EMR trades at a forward P/E of 19.87, a P/B of 5.45, and a P/S of 2.87, compared to a forward P/E of 7.87, a P/B of 1.35, and a P/S of 0.46 for SIG. EMR is the expensive of the two stocks on an earnings, book value and sales basis. Given that earnings are what matter most to investors, analysts tend to place a greater weight on the P/E.
Analyst Price Targets and Opinions
A cheap stock isn’t a good investment if the stock is priced accurately. To get a sense of “value” we must compare the current price to some measure of intrinsic value such as a price target. EMR is currently priced at a -4.56% to its one-year price target of 74.63. Comparatively, SIG is -17.78% relative to its price target of 58.27. This suggests that SIG is the better investment over the next year.
The average investment recommendation on a scale of 1 to 5 (1 being a strong buy, 3 a hold, and 5 a sell) is 2.50 for EMR and 2.70 for SIG, which implies that analysts are more bullish on the outlook for SIG.
Risk and Volatility
Beta is a metric that investors frequently use to analyze a stock’s systematic risk. A beta above 1 implies above average market volatility. Conversely, a stock with a beta below 1 is seen as less risky than the overall market. EMR has a beta of 1.18 and SIG’s beta is 0.70. SIG’s shares are therefore the less volatile of the two stocks.

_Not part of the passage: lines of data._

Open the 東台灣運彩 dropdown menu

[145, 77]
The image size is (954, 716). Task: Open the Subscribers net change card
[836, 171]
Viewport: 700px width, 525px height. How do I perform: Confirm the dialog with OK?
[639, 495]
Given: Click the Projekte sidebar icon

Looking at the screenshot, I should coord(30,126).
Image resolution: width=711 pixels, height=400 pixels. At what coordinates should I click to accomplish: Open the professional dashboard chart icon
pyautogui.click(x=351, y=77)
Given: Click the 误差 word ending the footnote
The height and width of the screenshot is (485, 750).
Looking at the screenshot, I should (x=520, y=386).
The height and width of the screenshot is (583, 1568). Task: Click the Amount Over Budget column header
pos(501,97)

Insider Activity and Investor Sentiment
Comparing the number of shares sold short to the float is a method analysts often use to get a reading on investor sentiment. EMR has a short ratio of 1.98 compared to a short interest of 4.44 for SIG. This implies that the market is currently less bearish on the outlook for EMR.

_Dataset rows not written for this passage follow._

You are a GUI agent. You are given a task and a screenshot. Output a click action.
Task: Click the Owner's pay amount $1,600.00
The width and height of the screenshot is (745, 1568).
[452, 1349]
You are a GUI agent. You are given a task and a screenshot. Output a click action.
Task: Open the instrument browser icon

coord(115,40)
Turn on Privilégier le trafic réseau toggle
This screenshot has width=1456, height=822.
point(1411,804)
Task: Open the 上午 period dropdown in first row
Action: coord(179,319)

Signet Jewelers Limited (NYSE:SIG) beats Emerson Electric Co. (NYSE:EMR) on a total of 10 of the 14 factors compared between the two stocks. SIG is growing fastly, has higher cash flow per share, has a higher cash conversion rate, higher liquidity and has lower financial risk. In terms of valuation, SIG is the cheaper of the two stocks on an earnings, book value and sales basis, SIG is more undervalued relative to its price target. Finally, BBT has better sentiment signals based on short interest.